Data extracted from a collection
== Segment start ==
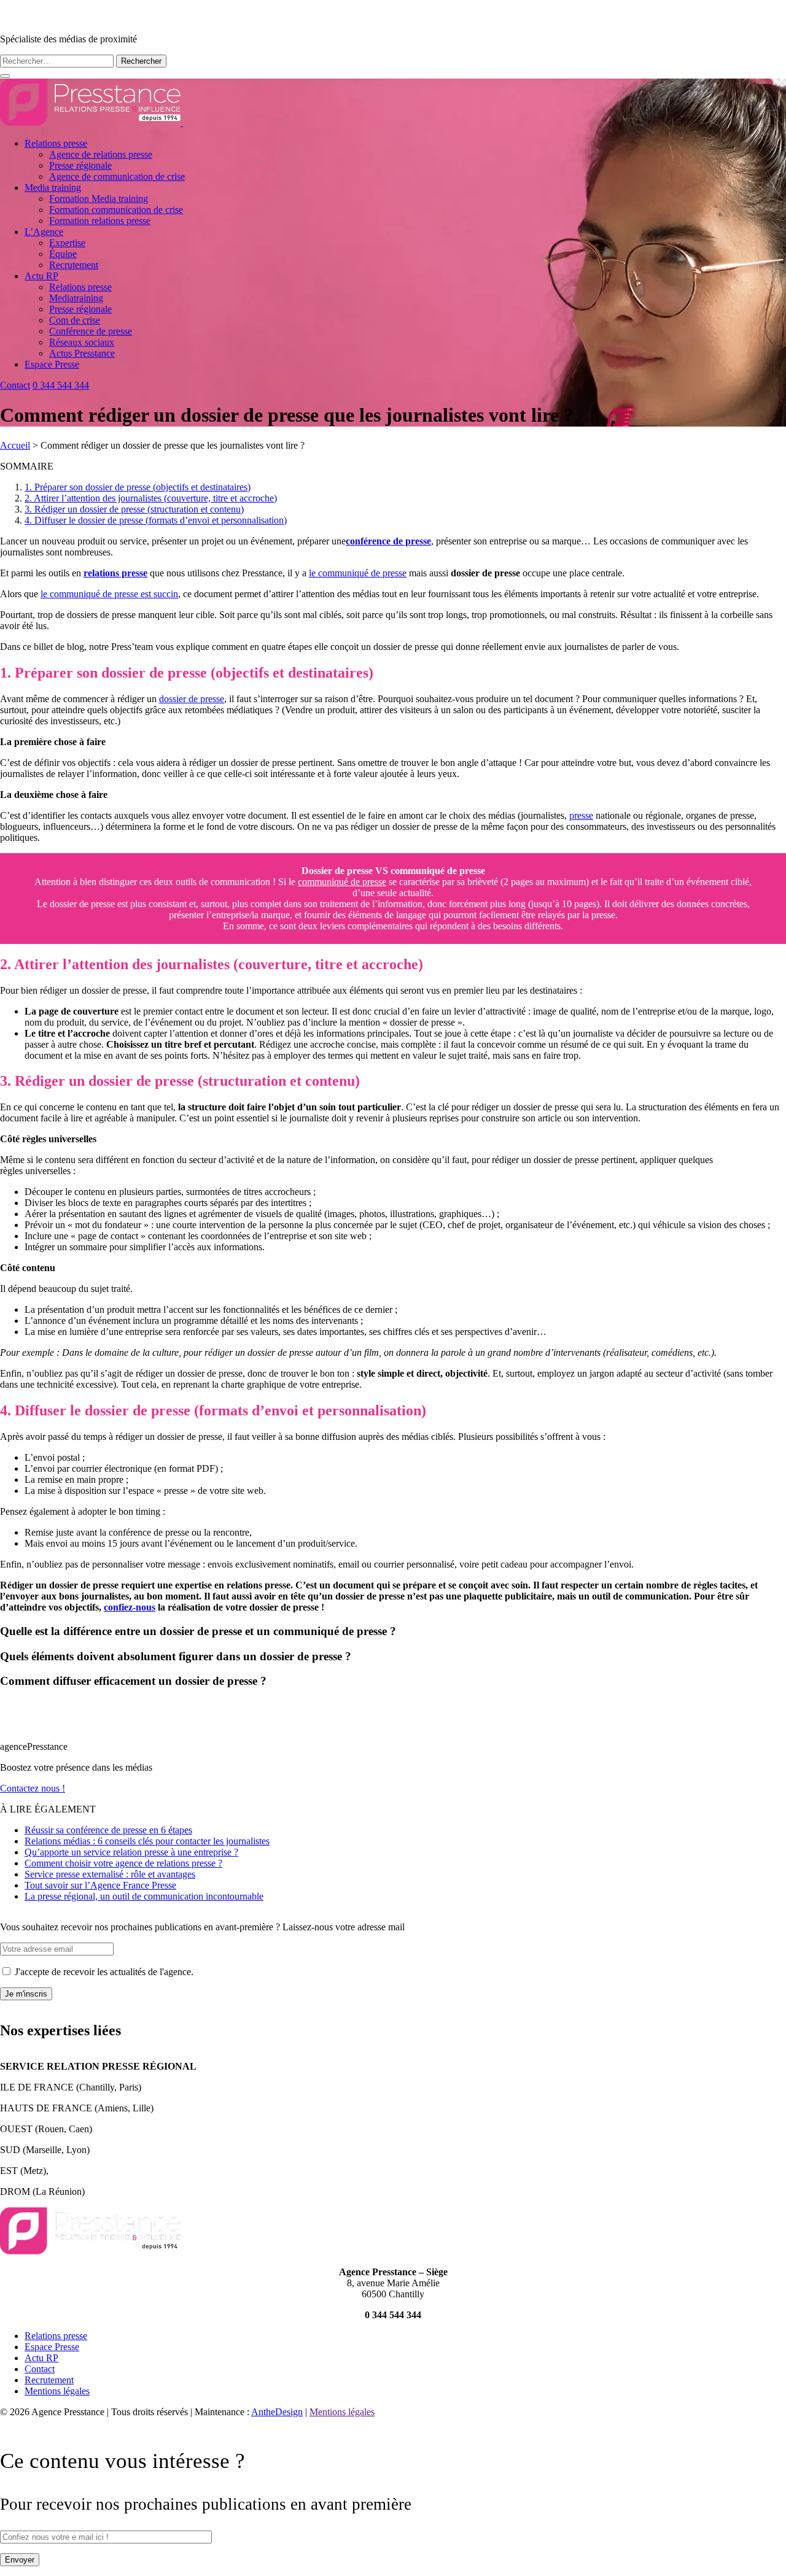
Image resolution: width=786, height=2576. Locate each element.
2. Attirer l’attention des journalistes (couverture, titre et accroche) (151, 498)
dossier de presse (191, 699)
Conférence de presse (90, 331)
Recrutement (73, 265)
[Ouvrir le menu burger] (5, 76)
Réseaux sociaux (81, 342)
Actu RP (41, 276)
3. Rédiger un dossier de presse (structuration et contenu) (134, 509)
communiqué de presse (342, 881)
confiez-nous (129, 1607)
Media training (53, 187)
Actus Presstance (82, 353)
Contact (15, 385)
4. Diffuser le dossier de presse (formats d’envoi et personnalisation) (156, 520)
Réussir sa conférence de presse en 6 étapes (108, 1830)
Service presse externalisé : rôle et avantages (110, 1874)
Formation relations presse (99, 220)
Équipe (63, 254)
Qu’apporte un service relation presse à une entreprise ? (131, 1852)
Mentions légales (57, 2391)
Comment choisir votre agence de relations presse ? (123, 1863)
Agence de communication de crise (117, 176)
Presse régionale (80, 165)
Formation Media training (98, 198)
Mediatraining (76, 298)
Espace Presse (52, 364)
== Segment end ==
Your instructions
Please restate each entry exactly, but drop any picture it holds.

Exercise solution
Image resolution: width=786, height=2576. Locate each element.
2. Attirer l’attention des journalistes (couverture, titre et accroche) (151, 498)
dossier de presse (191, 699)
Conférence de presse (90, 331)
Recrutement (73, 265)
[Ouvrir le menu burger] (5, 76)
Réseaux sociaux (81, 342)
Actu RP (41, 276)
3. Rédiger un dossier de presse (structuration et contenu) (134, 509)
communiqué de presse (342, 881)
confiez-nous (129, 1607)
Media training (53, 187)
Actus Presstance (82, 353)
Contact (15, 385)
4. Diffuser le dossier de presse (formats d’envoi et personnalisation) (156, 520)
Réussir sa conférence de presse en 6 étapes (108, 1830)
Service presse externalisé : rôle et avantages (110, 1874)
Formation relations presse (99, 220)
Équipe (63, 254)
Qu’apporte un service relation presse à une entreprise ? (131, 1852)
Mentions légales (57, 2391)
Comment choisir votre agence de relations presse ? (123, 1863)
Agence de communication de crise (117, 176)
Presse régionale (80, 165)
Formation Media training (98, 198)
Mediatraining (76, 298)
Espace Presse (52, 364)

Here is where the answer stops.